Pitch perfect: MCCB postdoc Jenna Whalen wins award at Equalize Startups Event
Date Posted: Friday, August 01, 2025
Congratulations to Jenna Whalen, PhD, a postdoctoral fellow in the lab of Sharon Cantor, PhD, on receiving the Judge’s Choice Award in the Tools category at the 6th Annual Equalize Startups Culmination Pitch Event.
The event is a competition and symposium where women innovators pitch their startup ideas to a diverse audience of entrepreneurs, investors and university tech transfer professionals. It is the culmination of a six-month mentoring, training, and networking program designed to support women in launching university startups. This year, the event featured 35 women from around the world who pitched their ideas in four categories: MedTech, Physical Sciences, Tools and Therapeutics.
"It was an incredible experience to pitch alongside so many inspiring innovators and to be part of a community that’s championing women in science and entrepreneurship,” says Dr. Whalen.
She received the award for her pitch on GapScore, a platform with both diagnostic and therapeutic applications for hereditary breast and ovarian cancer, which is most often caused by mutations in the BRCA1 or BRCA2 gene.
Improving treatment selection and drug discovery
Current HBOC diagnostics and treatments are based on the long-held tenet that the core defect of BRCA-deficient cells is the inability to repair DNA double-strand breaks (DSBs). According to the model, this DSB repair defect both underlies the sensitivity to anti-cancer drugs—such as PARP inhibitors, which are thought to kill cells by ultimately inducing DSBs—and is exacerbated by therapy, eventually accumulating enough DNA damage to trigger cell death.
However, despite DSB repair defects being the cornerstone of chemotherapy that guide treatment, the traditional marker for DSB repair deficiency—the homologous recombination deficiency (HRD) score—often fails to predict which tumors will respond to therapy.
Research in the Cantor Lab, bolstered by recent published work led by Dr. Whalen, has challenged this DSB-centric view. Rather than DSBs being the core defect, the Cantor Lab has demonstrated that single-strand gaps are the key lesions that sensitize BRCA-deficient cells to anti-cancer therapies and cause them to die. Importantly, the presence of these gaps in DNA accurately correlates with treatment sensitivity.
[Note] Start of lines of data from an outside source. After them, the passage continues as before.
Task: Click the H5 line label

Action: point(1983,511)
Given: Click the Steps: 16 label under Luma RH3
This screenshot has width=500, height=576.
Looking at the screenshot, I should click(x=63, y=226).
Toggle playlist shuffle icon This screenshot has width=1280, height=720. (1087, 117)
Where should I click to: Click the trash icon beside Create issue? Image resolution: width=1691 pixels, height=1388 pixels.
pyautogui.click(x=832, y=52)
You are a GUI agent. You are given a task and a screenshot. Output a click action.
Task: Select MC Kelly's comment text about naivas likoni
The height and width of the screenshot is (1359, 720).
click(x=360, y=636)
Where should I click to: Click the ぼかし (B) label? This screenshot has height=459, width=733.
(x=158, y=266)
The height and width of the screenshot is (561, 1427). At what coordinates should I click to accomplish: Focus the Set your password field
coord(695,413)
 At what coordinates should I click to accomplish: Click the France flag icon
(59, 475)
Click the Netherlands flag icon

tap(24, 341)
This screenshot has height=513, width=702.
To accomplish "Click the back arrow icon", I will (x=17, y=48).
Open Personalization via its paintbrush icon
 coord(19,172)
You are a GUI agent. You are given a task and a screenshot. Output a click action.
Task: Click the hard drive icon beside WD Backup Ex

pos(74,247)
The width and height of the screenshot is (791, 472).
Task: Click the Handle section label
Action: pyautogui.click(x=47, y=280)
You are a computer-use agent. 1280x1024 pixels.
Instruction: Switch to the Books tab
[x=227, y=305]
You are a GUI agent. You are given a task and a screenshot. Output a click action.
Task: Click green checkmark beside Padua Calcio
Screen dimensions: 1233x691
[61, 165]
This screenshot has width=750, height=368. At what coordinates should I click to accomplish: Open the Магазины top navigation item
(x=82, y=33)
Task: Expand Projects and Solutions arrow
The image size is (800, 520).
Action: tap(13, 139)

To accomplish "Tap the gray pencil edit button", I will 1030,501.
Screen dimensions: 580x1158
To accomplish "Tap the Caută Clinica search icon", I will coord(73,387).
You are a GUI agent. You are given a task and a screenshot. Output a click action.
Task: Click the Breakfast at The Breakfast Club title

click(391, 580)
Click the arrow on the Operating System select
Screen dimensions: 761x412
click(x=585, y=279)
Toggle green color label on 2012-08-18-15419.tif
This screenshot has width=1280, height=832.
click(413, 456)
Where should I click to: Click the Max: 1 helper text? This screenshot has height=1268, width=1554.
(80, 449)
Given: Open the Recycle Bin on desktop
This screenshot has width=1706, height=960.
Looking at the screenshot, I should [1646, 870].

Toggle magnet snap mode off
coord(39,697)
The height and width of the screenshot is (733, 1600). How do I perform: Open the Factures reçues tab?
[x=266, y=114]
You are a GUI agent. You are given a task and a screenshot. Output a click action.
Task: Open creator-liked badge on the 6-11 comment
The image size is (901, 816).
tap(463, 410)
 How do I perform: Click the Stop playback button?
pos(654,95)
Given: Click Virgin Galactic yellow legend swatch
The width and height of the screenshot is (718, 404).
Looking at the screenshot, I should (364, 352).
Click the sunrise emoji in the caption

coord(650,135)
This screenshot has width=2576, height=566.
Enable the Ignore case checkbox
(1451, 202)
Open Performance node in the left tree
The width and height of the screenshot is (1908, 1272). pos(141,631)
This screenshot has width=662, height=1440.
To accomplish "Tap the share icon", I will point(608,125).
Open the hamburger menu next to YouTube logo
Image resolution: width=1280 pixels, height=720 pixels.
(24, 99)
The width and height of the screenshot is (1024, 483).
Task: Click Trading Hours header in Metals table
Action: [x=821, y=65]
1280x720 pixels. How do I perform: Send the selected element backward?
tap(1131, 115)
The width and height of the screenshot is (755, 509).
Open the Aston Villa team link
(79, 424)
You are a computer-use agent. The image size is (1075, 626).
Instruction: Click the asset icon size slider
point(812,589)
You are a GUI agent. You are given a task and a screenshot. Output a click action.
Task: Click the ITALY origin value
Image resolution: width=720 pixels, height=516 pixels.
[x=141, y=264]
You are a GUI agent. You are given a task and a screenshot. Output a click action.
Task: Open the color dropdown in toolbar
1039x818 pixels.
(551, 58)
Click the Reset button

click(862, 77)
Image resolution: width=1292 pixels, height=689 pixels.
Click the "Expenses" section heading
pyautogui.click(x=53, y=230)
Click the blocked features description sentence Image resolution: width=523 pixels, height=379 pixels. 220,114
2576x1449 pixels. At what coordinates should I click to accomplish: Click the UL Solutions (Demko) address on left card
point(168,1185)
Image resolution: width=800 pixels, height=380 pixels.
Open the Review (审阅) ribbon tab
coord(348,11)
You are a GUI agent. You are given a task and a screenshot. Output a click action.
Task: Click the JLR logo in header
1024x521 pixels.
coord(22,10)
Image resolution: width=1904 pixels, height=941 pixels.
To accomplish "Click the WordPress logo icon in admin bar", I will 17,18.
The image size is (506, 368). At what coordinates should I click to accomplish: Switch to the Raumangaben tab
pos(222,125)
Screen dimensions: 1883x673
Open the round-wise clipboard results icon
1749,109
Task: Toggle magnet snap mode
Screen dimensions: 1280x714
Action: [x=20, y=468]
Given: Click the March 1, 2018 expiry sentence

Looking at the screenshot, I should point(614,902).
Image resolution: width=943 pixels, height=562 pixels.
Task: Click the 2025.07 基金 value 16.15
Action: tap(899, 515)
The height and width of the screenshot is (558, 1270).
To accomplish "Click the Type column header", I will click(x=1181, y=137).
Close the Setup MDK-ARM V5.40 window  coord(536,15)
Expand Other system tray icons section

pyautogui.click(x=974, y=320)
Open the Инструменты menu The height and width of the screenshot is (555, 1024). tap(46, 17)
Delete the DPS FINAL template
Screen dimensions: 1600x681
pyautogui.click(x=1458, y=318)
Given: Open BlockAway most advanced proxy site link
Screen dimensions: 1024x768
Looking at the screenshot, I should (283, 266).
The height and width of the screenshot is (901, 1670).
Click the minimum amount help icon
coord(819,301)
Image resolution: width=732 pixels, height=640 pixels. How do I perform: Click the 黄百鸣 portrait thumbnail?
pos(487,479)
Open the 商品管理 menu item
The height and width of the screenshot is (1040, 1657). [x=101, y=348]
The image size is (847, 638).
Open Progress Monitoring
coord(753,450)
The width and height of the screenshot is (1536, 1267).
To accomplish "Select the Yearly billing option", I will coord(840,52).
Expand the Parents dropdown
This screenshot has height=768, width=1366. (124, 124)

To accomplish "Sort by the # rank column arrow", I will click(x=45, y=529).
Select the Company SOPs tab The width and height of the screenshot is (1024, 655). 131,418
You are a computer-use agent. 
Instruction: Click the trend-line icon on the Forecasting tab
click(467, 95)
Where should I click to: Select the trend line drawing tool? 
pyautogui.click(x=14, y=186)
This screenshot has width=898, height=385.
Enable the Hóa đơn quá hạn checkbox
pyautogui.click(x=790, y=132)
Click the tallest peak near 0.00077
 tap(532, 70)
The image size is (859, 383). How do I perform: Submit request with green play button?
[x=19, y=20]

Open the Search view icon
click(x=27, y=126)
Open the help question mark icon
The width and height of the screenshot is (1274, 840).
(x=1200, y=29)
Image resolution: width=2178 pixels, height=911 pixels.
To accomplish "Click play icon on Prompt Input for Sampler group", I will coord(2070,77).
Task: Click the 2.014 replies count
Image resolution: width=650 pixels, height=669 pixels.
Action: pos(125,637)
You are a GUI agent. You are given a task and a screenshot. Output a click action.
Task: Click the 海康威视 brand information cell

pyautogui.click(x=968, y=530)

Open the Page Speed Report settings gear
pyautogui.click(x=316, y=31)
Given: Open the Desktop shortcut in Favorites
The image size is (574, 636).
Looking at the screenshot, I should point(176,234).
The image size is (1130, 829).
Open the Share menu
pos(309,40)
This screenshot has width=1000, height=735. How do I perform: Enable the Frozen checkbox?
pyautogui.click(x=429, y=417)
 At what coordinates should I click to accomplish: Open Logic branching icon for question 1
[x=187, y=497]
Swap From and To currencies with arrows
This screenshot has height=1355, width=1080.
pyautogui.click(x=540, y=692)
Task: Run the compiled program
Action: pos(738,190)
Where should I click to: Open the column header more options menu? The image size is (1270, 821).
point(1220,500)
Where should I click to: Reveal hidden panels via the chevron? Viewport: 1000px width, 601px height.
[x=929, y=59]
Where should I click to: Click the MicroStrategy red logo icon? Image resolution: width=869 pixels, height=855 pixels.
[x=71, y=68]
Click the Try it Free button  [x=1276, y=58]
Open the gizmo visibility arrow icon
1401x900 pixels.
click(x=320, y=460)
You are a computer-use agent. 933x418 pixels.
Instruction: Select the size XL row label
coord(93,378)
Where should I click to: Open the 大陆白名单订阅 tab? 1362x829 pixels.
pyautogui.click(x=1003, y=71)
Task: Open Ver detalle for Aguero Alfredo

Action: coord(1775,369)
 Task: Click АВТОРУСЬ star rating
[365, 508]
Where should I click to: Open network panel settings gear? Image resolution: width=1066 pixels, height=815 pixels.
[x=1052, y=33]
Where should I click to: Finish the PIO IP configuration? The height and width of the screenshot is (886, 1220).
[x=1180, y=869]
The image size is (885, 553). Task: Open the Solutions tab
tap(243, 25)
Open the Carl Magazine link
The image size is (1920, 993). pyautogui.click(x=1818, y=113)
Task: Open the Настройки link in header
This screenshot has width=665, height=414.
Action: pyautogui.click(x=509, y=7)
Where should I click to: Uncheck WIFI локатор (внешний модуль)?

These results have profound translational implications, revealing that rather than using HRD score as a biomarker, a more precise and clinically significant marker for personalized medicine is likely to be the presence of gaps.
Enter GapScore.
As a diagnostic tool, GapScore may help identify which patients are most likely to respond to (or, alternatively, to be resistant to) anti-cancer therapies like PARP inhibitors, enabling more precise and effective treatment decisions. These gaps can be measured directly in patient tumor samples.
On the therapeutic side, GapScore can serve as a drug discovery tool to identify new compounds that induce or exploit DNA gaps, opening the door to a new class of precision oncology drugs—even in tumors that are currently resistant to standard treatments.
Dr. Whalen is pioneering GapScore through an eponymous startup company headquartered in Worcester, MA.